Our modeling framework provides great flexibility for extensions. For example, this article only considers a single type terminal event. In the presence of multiple failure types, e.g., levodopa therapy and dropout due to disease-related causes, the proposed joint model can be extended to accommodate competing risks survival data. Further, the treatment main effect (β₀) is assumed constant over the follow-up period. This convenient assumption may not be realistic and may lead to bias in the coefficient estimates [41, 42]. Varying-coefficient models have been studied in the literature [43–51]. Developing a formal nonparametric statistical model in the framework of MLIRT models to define and estimate the time-dependent treatment effect is part of our ongoing research. Moreover, to develop statistical inference tools that account for covaraite measurement errors, continuous outcome outliers, and departure from normal distributional assumptions for random effects is an interesting direction of future research.

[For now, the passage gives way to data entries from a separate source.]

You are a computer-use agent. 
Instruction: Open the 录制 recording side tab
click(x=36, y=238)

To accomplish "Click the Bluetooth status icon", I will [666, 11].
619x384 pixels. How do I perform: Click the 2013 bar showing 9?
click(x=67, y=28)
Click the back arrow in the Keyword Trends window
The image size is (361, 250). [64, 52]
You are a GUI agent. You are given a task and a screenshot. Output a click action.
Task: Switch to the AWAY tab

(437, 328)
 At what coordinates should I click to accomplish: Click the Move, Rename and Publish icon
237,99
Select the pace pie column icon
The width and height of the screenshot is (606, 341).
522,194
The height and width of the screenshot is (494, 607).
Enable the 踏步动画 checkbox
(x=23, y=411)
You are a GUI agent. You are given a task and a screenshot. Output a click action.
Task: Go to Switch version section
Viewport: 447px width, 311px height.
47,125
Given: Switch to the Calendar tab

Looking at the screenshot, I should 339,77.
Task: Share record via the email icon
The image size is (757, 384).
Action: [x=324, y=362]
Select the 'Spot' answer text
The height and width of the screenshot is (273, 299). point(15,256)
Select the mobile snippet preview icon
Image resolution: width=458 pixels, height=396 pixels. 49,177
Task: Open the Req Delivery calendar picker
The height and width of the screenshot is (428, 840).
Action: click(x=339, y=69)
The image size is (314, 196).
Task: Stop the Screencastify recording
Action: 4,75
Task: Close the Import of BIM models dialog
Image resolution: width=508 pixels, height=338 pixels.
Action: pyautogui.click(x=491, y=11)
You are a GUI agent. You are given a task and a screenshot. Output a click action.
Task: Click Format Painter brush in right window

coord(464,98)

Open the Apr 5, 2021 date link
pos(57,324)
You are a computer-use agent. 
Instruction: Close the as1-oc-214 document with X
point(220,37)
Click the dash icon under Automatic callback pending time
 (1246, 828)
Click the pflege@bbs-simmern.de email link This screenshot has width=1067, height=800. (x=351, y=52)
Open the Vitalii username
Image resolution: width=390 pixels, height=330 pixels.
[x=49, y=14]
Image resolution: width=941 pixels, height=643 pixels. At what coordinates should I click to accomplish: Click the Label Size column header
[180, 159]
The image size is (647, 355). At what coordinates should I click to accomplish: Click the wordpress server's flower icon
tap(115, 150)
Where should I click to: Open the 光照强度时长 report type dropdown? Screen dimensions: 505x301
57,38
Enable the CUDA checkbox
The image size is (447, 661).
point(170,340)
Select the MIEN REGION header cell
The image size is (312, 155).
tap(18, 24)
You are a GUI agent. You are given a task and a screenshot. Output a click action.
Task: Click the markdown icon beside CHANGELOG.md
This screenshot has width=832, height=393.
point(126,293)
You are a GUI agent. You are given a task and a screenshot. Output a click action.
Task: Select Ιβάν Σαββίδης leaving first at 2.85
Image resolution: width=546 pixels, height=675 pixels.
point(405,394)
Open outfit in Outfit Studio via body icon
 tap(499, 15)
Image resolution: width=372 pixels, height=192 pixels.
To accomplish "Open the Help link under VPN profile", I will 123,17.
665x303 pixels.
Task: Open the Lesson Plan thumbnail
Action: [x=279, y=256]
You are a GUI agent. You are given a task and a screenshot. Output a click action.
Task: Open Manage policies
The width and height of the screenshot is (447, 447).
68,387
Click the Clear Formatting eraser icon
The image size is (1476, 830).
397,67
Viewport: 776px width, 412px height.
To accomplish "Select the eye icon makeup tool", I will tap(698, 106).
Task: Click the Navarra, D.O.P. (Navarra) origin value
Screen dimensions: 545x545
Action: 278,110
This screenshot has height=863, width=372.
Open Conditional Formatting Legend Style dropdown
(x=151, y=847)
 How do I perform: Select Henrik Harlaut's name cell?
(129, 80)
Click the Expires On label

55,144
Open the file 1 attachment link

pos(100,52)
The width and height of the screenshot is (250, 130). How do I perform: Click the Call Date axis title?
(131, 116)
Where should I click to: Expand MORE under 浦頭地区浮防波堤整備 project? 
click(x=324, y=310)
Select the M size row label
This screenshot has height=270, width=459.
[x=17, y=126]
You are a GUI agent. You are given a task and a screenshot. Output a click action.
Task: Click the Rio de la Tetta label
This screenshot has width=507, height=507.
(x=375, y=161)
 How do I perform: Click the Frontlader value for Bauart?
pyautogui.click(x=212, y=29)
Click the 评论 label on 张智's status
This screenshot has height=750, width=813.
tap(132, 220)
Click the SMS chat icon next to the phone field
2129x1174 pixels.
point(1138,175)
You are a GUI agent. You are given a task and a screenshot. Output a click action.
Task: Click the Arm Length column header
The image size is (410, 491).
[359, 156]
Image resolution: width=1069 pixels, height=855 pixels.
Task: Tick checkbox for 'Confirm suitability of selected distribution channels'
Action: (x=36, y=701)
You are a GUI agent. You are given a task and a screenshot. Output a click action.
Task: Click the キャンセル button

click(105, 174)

Inference from the proposed Bayesian MLIRT modeling framework is valid when the model fits the data and the model assumptions are met. In this paper, we have assumed unidimensionality (i.e., there exists a single latent variable θ_hij to measure the disease severity). But there may be multiple latent variables representing multidimensional (e.g., sensoria, functions, and cognition) impairment caused by PD. Expanding the unidimensional MLIRT model to the multidimensional one is an interesting direction of future research. Also, we have assumed local dependence (i.e., condition on random effect u_hi and v_h, all measurements y_hijk and time t_hi are independent. However, there may be multiple variables that are constructed and implemented as a unit of measurement (i.e., measuring the same ability such as activities of daily living). Therefore, these variables may have “testlet” effect. How to detect the testlet effect and testlet dimension in the proposed model warrants further investigation. Moreover, differential item functioning (DIF, people with the same latent disease severity have different outcome measurements) detection in this complex hierarchical model is also part of our future research.